Evidence for linkage disequilibrium between serotonin transporter protein gene (SLC6A4) and obsessive compulsive disorder

Abstract

Obsessive compulsive disorder (OCD) is characterized by recurrent and intrusive thoughts that are distressing (obsessions) and/or repetitive behaviors or mental acts that the person feels driven to perform (compulsions). OCD has a partly genetic basis. For treatment of OCD, potent serotonin reuptake inhibitor (SRI) drugs (clomipramine (Anafranil), fluvoxamine (Luvox), fluoxetine (Prozac), sertraline (Zoloft), and paroxetine (Paxil)), which act on the serotonin transporter protein, are uniquely efficacious. A polymorphism in the promoter region of the gene (SLC6A4) encoding this protein,¹ was recently reported to affect protein expression and to be associated with measures of anxiety and depression² and with autism (using a family-controlled transmission disequilibrium test (TDT) design).³ SLC6A4 therefore has strong a priori support for potentially influencing risk for OCD: the protein it encodes is a medication target; a polymorphism in the gene affects function; and that polymorphism has been shown to be associated with behavioral phenotypes.
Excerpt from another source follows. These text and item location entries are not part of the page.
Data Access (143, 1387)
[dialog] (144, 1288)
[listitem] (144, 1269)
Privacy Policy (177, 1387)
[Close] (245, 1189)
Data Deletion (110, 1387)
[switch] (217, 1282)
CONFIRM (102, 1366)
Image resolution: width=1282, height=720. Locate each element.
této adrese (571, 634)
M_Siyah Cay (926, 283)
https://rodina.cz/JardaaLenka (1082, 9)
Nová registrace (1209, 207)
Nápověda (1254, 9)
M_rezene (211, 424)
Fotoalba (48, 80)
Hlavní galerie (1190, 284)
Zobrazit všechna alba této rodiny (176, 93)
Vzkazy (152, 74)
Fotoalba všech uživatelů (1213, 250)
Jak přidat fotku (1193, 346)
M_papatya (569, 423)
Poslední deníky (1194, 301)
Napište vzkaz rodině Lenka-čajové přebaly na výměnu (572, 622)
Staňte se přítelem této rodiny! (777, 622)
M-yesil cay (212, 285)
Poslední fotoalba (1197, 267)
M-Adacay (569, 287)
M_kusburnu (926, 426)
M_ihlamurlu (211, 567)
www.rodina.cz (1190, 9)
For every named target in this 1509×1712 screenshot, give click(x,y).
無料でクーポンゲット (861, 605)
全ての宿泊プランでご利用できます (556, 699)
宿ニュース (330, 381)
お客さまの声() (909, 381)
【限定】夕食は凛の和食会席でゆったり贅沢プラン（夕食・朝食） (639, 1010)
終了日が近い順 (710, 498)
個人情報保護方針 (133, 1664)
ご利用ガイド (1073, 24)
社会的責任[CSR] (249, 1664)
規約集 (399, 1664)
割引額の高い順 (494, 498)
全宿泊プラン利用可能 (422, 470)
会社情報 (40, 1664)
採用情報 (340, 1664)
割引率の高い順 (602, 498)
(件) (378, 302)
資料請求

We used the TDT with a set of 34 European-American family trios, 30 unrelated and four drawn from an extended pedigree, to test for linkage disequilibrium between OCD and alleles at the SLC6A4 promoter polymorphic locus. Of 35 heterozygous parents, 24 transmitted the ‘l’ SLC6A4 allele and 11 transmitted the ‘s’ allele (χ²_TDT = 4.83; P<0.03). considering only the 13 sri drug nonresponders, there were 13 heterozygous parents, of whom 10 transmitted the ‘l’ allele and three the ‘s’ allele (χ²_TDT = 3.77; P<0.052). these data provide preliminary support for association and linkage disequilibrium between the slc6a4 ‘l’ allele and ocd.